Concerto “Schola Romana”, da un’idea di Davide Trebbi, al Teatro Arciliuto, 30 novembre 2014, Roma

Concerto “Schola Romana”, da un’idea di Davide Trebbi, al Teatro Arciliuto, 30 novembre 2014, Roma

Nov 28, 2014

Il 30 novembre alle ore 18.30 “Schola Romana, si esibirà in un concerto nella suggestiva cornice del Teatro Arciliuto di Roma.

Il progetto nasce nell’aprile del 2011 da un’idea di Davide Trebbi con la collaborazione di Edoardo Petretti e prende vita per la prima volta sul palco del Teatro Trastevere, tra il mese di novembre 2012 e Febbraio 2013 per poi proseguire l’anno successivo – a cadenza regolare – con esibizioni in alcuni noti locali romani (come, ad esempio il Contestaccio).

L’obiettivo dei tre musicisti (Davide Trebbi, voce-chitarra-armonica; Edoardo Petretti, piano-fisarmonica-voce; Tiziano Matera, sax) è ripercorrere (in modo originale), la storia dei mutamenti di una città continuamente invasa, “prima dagli austriaci, poi dalla globalizzazione, ma mai arresa”, e i cambiamenti, subiti dalla stessa nel corso dei secoli, li svela la musica, la “migliore musica romana”.

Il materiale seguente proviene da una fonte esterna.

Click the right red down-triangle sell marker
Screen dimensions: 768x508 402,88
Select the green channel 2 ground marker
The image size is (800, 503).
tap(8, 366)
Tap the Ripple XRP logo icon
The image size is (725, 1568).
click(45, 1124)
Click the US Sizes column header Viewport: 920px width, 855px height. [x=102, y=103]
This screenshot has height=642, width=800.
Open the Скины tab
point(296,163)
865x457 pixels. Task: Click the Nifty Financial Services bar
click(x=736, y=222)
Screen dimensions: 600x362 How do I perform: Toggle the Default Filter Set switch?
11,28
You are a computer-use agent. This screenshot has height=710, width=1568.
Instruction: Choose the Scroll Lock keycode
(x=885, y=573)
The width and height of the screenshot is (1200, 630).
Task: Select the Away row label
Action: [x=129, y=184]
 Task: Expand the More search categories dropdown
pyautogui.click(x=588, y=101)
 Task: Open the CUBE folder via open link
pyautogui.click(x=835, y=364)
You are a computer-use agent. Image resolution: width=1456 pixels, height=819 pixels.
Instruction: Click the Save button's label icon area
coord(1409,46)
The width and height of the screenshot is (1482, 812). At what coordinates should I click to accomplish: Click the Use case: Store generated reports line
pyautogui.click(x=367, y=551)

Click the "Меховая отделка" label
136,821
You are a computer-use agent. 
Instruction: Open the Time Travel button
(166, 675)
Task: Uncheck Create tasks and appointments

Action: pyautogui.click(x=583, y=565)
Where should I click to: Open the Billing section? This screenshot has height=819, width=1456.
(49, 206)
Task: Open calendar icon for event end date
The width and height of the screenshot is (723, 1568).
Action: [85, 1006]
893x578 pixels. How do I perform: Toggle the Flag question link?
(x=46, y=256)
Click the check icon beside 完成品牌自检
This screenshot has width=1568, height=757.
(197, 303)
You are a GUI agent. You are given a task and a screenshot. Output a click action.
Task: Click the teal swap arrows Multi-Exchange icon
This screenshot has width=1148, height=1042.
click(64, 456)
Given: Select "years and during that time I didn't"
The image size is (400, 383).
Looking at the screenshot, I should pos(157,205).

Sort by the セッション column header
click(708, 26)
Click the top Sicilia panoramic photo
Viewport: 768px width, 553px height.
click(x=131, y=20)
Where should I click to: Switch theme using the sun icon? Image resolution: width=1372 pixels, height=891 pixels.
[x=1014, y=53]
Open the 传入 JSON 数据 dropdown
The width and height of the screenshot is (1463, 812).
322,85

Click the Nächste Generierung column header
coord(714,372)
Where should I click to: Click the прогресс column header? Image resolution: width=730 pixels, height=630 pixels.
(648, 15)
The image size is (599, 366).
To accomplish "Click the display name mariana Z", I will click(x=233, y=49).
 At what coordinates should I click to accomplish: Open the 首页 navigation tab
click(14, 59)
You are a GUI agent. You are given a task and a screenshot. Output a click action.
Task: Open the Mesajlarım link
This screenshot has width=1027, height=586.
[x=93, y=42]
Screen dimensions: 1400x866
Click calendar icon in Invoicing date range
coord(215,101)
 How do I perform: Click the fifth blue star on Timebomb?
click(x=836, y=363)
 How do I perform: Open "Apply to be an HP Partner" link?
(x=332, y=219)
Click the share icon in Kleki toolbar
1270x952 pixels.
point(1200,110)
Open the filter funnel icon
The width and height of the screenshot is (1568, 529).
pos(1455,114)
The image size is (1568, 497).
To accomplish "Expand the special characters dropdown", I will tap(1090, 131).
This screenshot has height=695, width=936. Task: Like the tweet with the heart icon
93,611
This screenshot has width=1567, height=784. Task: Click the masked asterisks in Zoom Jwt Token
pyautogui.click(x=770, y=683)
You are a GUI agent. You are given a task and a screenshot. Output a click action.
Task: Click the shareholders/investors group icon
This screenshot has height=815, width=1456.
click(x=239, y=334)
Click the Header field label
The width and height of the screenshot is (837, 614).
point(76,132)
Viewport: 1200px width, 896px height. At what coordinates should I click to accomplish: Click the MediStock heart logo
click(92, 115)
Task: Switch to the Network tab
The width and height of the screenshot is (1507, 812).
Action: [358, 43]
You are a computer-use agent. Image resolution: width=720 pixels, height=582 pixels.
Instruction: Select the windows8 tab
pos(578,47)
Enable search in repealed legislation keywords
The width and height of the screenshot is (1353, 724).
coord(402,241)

La musica romana é na cosa seriacon queste parole la “Schola romana” dichiara pubblicamente il rispetto nei confronti di canzoni come “Nun je dà retta Roma, Er barcarolo, A’ Cristo, Me so magnato er fegato, Lella, Che città triste, Nina si voi dormite, Roma Nuda, Sora Rosa, Roma Scombinata, un’ora di più” (omaggio del gruppo musicale a Califano) e tante altre che fanno parte del repertorio di questo interessante trio.

Gli autori omaggiati in questo percorso musicale sono molti: Balzani, Trovajoli, Magni, Marino, Leonardi, Pizzicaria Rosso, Califano, Venditti, Baglioni, De Angelis e non mancano, tra i pezzi cantati, composizioni originali di alcuni tra i membri del gruppo, come Trebbi e Petretti.

Ciò che emerge ad un primo ascolto di questo interessante “ensamble”, è la piena coesione tra l’aspetto popolare proprio dei generi tradizionali, e l’eleganza che sottende alla migliore musica d’autore.

Gli artisti, in quasi due ore di spettacolo, si distaccano profondamente dal classico “stornello”, o da un modo di interpretarlo in cui la leggerezza sembra farla da padrone, e propongono, un’ alternativa artistica più sfaccettata, capace di riconsegnare alla città, il suo giusto valore: “Schola Romana” “restituisce” al pubblico la musica delle radici, quella d’autore, la migliore mai scritta a Roma negli ultimi 150 anni.

I concerti vengono solitamente inaugurati dalla canzone Nun je da retta Roma di Trovajoli e Magni nella quale il poeta incita Roma alla consapevolezza e “Roma attenta ma anche distaccata risponde che già sa ma che preferisce cantare, Roma sa che anche questa invasione, anche questa rivolta passerà e tutto tornerà come prima. Roma osserva, canta, il resto passa e Roma resta”.

Lo spirito che anima gli artisti di “Schola Romana” è genuino e profondo al tempo stesso.

La qualità degli arrangiamenti e delle interpretazioni è frutto di un serio percorso di elaborazione e ricerca, all’insegna del: non dimenticare e andare avanti, cercando di costruire, attraverso la musica (che diventa uno strumento di comunicazione) un futuro artistico e civico per la cittá eterna.

Cesare Pascarella, riferimento filosofico di “Schola Romana afferma “Vedi noi mó? Noi stamo qui a fa bardoria, nunce se pensa e stamo all’osteria. E invece semo tutti nella storia”.

L’appuntamento è previsto per il 30 novembre alle 18.30 al Teatro Arciliuto, per ascoltare assieme la musica romana d’autore: quella della Roma che fu, che in fondo non è mai “sparita”ma risuona nel quotidiano.